Alpha Baltic Media
- Trade name: Alpha / Alpha Agency
- Type: Private
- Industry: Advertising
- Founded: 2008; 18 years ago
- Headquarters: Riga, Latvia
- Key people: Lauris Špillers (board member)
- Owner: AlphaAgency OÜ
- Website: alphabaltic.com/en

= Alpha Baltic Media =

Latvian media communications agency

Alpha Baltic Media (Alpha or Alpha Agency) is a Latvian advertising, media and communications agency headquartered in Riga. Established in 2008, the company provides advertising, media planning, branding, digital marketing and public relations services. Established in 2008, the company provides advertising, media planning, branding, digital marketing and public relations services.

Alpha Baltic Media has offices in several European and Asian cities, including Riga, Tallinn, Vilnius, Warsaw, London, Bangkok and Hong Kong, and maintains representative locations in other international markets.

==History==

The Alpha brand was established in 1994, while SIA Alpha Baltic Media was incorporated in Latvia on 16 May 2008.

The company operated under the name Online Expo until August 2016, then as Alpha Baltic Creative, adopting the name Alpha Baltic Media in January 2017. Since October 2021 it has been owned by the Estonian company AlphaAgency OÜ, registered in Tallinn in 2021, whose board member and sole shareholder is Lauris Špillers.
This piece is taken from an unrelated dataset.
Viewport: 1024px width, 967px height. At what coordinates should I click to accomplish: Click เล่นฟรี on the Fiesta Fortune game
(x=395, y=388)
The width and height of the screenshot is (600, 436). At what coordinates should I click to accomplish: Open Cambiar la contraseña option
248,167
In 2015 the agency reported that it had been ranked third among fourteen Latvian media agencies evaluated in RECMA's Overall Activity Rankings for 2013, with a market share of 8.5 per cent. Between 2011 and 2016 the agency was the title sponsor of the Latvian UCI Continental Circuits cycling team Alpha Baltic–Maratoni.lv.
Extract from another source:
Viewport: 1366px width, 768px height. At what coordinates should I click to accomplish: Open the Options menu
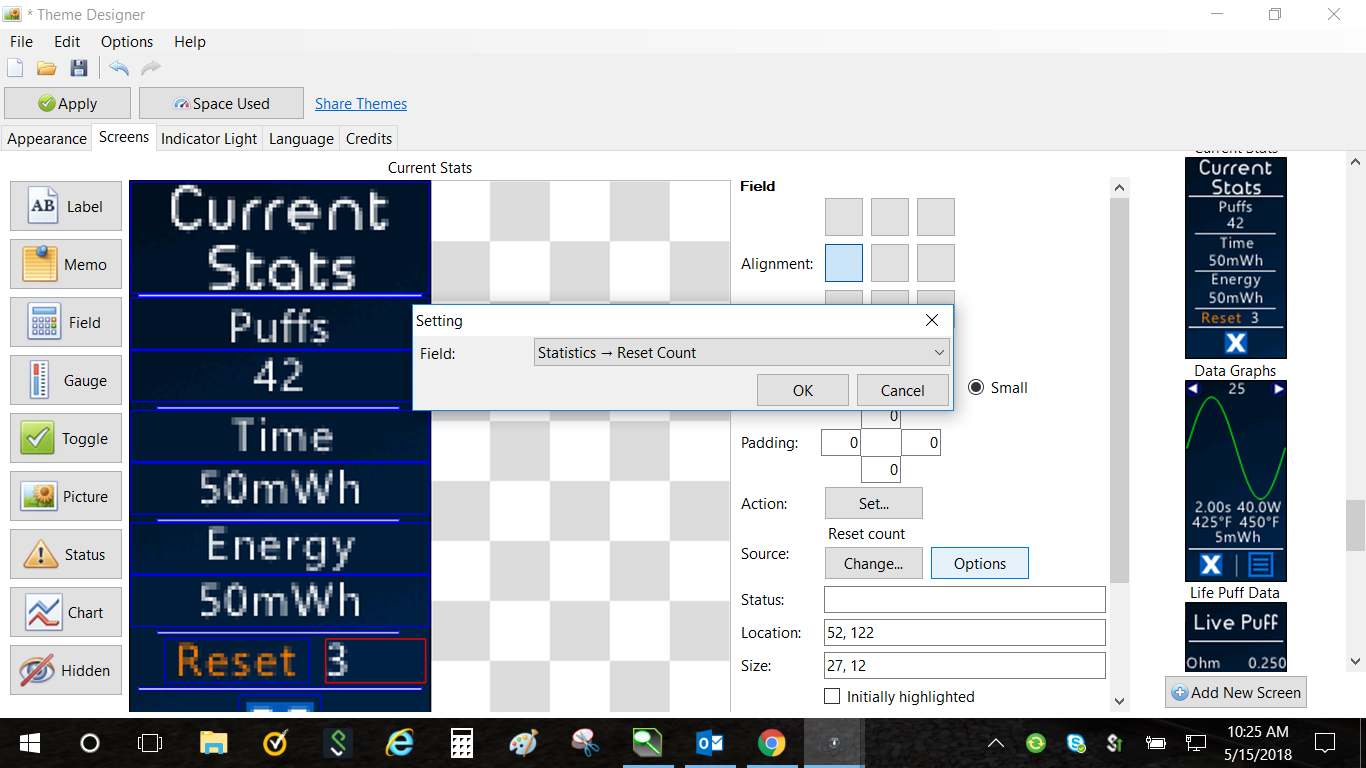[x=127, y=42]
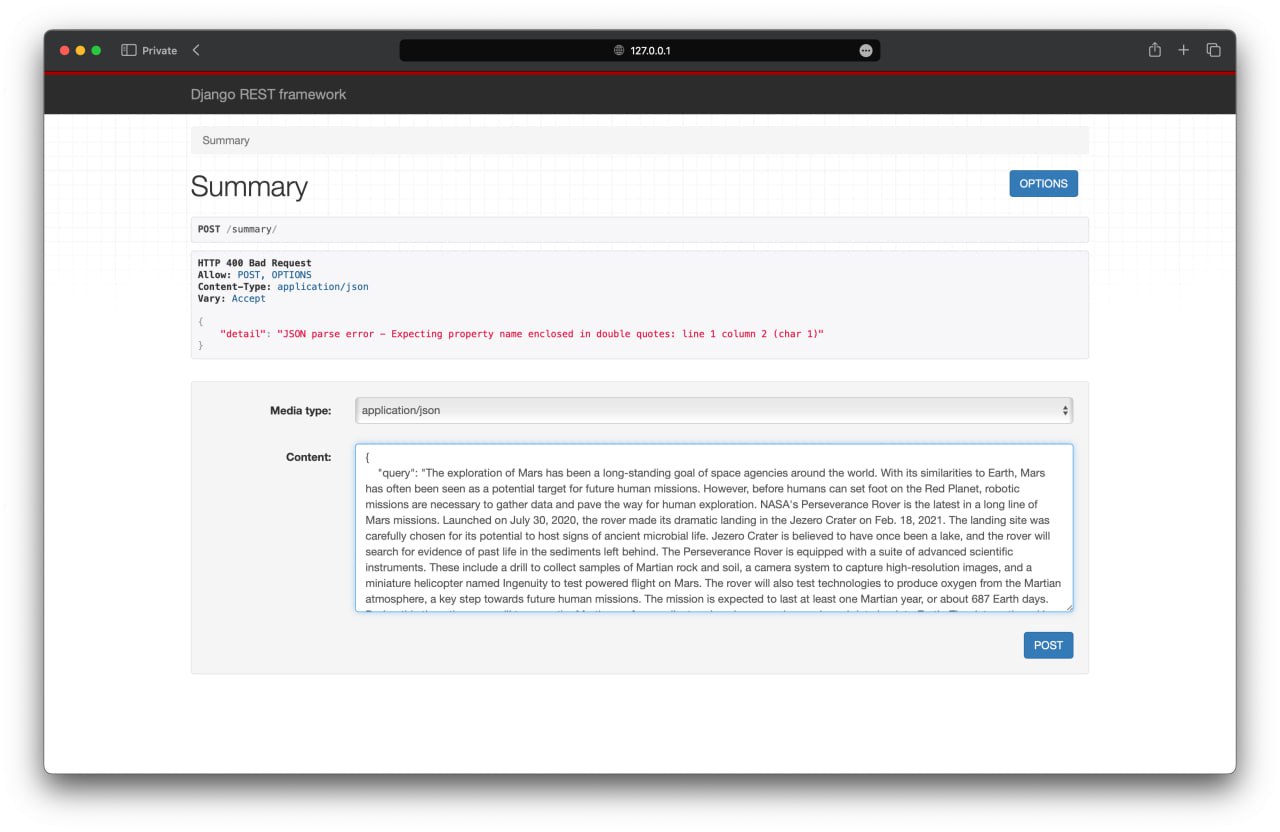This screenshot has width=1280, height=832.
Task: Go back using the navigation chevron
Action: pos(196,49)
In 2026, the agency received a bronze award in the Media category at the WINA World Independent Advertising Awards for its Brainstorm Recommends: Once Upon a Time in Pärnu campaign.

== Operations ==

In Latvia, the agency operates through SIA Alpha Baltic Media, led by board member Lauris Špillers. It provides communications services to private- and public-sector organisations, including several Latvian government agencies. Public procurement records list the agency’s work on public-awareness campaigns, media placement and sporting events. In 2026, a consortium involving Alpha Baltic Media and Dentsu Latvia received a contract for a Latvian National Armed Forces recruitment campaign.

The agency has provided media placement services across Europe and organised sporting events, including the Jūrmala Running Festival. In 2026, it joined Dentsu Latvia in a consortium awarded a Latvian National Armed Forces recruitment campaign contract.

Other projects have included the Never Alone! child-safety campaign for Findmykids in Lithuania and a 2025 tourism campaign for Visit Pärnu featuring the Latvian band Brainstorm. The agency began working with Destination Pärnu in 2023.